### What is expected
Show every line of the data below that includes the word "agent".
Segment Start: Records for this exercise
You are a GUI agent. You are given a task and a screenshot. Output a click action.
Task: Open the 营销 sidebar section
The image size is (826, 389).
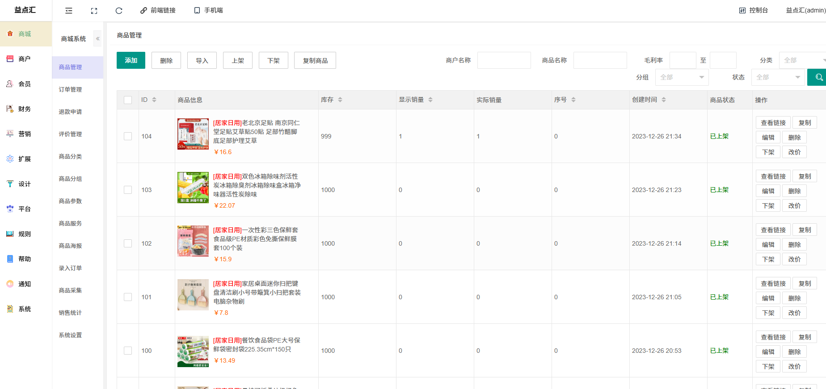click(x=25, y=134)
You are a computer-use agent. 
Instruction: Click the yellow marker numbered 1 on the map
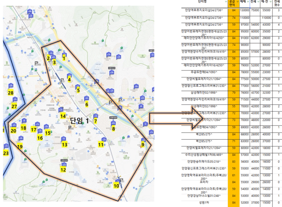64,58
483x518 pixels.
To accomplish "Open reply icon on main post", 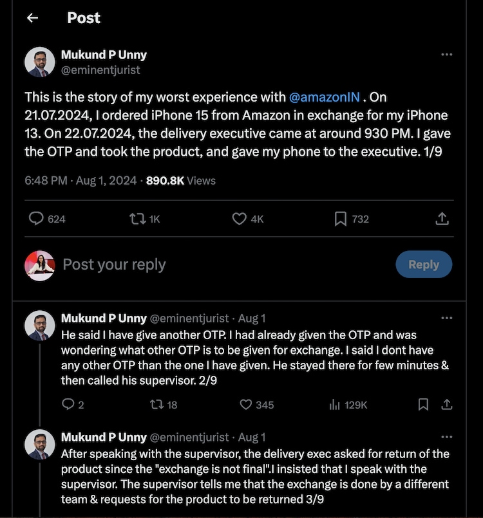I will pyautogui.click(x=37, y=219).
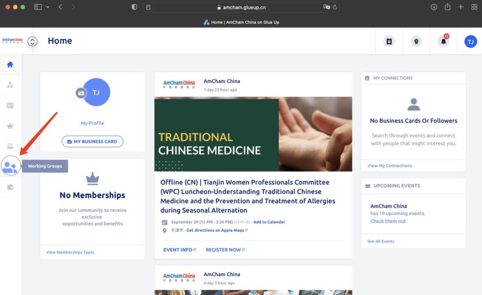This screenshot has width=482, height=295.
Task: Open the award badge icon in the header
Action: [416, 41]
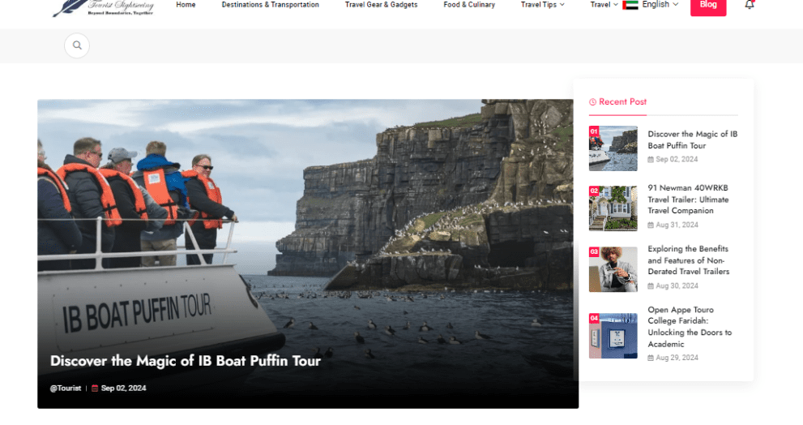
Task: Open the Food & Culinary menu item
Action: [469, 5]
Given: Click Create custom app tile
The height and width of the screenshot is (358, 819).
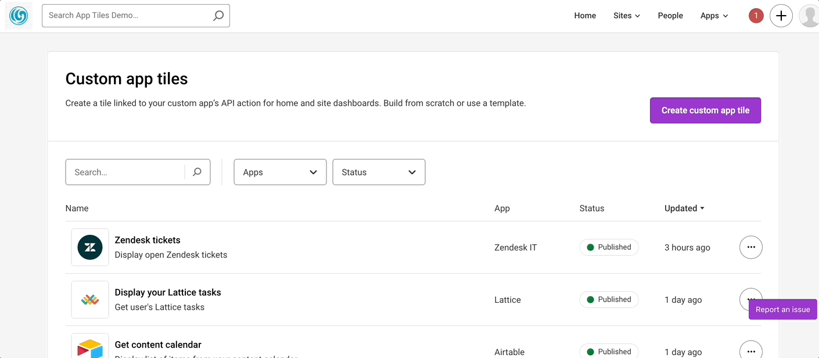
Segment End: Records for this exercise
### Written answer
You are a GUI agent. You are given a task and a screenshot. Output a click action.
You are a computer-use agent. 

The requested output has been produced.